### [Provided data]
▬▬▬▬▬▬▬▬▬▬

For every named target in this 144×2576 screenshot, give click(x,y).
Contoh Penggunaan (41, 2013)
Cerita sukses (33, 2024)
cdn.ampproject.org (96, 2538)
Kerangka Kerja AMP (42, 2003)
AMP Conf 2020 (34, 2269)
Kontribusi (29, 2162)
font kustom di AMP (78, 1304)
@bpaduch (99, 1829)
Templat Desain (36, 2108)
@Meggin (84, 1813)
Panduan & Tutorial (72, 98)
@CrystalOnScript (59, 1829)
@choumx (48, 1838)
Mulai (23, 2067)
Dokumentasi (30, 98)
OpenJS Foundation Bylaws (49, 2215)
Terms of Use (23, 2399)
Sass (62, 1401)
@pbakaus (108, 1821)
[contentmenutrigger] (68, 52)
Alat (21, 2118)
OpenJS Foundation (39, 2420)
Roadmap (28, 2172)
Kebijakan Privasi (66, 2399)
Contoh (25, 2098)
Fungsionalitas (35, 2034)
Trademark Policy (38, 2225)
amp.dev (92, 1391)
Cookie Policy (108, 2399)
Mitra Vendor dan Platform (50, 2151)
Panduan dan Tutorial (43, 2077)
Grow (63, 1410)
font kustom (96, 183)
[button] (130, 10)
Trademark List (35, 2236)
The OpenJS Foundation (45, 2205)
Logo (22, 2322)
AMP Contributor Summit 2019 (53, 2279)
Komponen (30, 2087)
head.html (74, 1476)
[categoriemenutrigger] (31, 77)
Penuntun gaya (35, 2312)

▬▬▬▬▬▬▬▬▬▬

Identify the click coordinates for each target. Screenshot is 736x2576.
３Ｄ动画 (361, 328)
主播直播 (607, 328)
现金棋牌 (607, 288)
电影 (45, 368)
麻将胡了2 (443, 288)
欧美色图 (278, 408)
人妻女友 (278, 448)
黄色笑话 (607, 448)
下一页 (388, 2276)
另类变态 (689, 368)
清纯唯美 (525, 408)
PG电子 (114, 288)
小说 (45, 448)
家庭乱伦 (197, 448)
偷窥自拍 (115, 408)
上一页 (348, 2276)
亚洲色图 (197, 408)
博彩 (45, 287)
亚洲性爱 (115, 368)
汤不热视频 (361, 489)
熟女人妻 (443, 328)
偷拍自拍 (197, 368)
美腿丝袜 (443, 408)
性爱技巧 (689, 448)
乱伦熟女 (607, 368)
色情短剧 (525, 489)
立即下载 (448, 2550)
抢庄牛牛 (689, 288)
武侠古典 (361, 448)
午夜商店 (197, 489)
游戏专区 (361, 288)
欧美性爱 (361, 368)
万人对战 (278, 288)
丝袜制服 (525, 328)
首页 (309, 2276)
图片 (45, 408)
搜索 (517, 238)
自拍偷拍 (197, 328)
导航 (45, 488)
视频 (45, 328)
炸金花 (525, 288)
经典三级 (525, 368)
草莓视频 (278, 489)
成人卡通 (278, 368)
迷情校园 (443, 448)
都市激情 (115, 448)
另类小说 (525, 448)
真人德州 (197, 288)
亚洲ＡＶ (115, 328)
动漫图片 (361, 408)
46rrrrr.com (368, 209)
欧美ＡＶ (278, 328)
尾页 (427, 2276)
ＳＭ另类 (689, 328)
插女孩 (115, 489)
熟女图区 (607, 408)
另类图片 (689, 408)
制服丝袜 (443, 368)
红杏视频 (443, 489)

▬▬▬▬▬▬▬▬▬▬

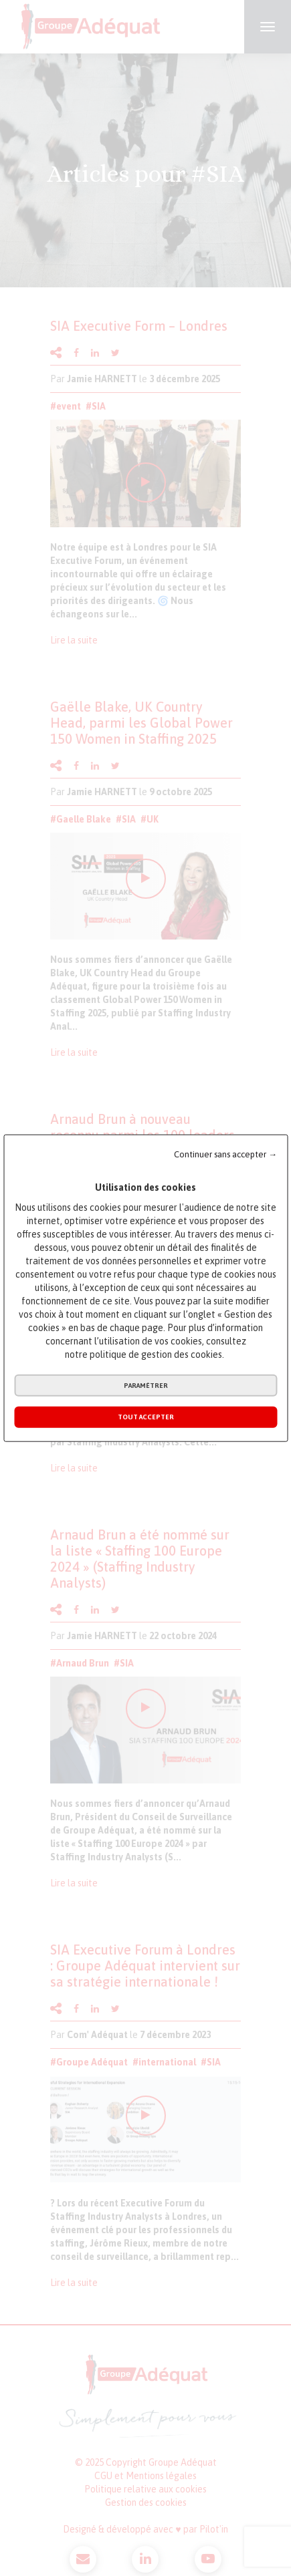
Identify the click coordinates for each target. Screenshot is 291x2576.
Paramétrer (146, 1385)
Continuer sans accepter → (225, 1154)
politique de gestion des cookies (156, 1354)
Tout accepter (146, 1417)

▬▬▬▬▬▬▬▬▬▬

### [Set task]
Reproduce everything from "Logo (22, 2322)" down to "Penuntun gaya (35, 2312)", putting "Panduan gaya" in place of "Penuntun gaya" and leaving all else unchanged.

### [Written response]
Logo (22, 2322)
AMP Contributor Summit 2019 (53, 2279)
Komponen (30, 2087)
head.html (74, 1476)
[categoriemenutrigger] (31, 77)
Panduan gaya (35, 2312)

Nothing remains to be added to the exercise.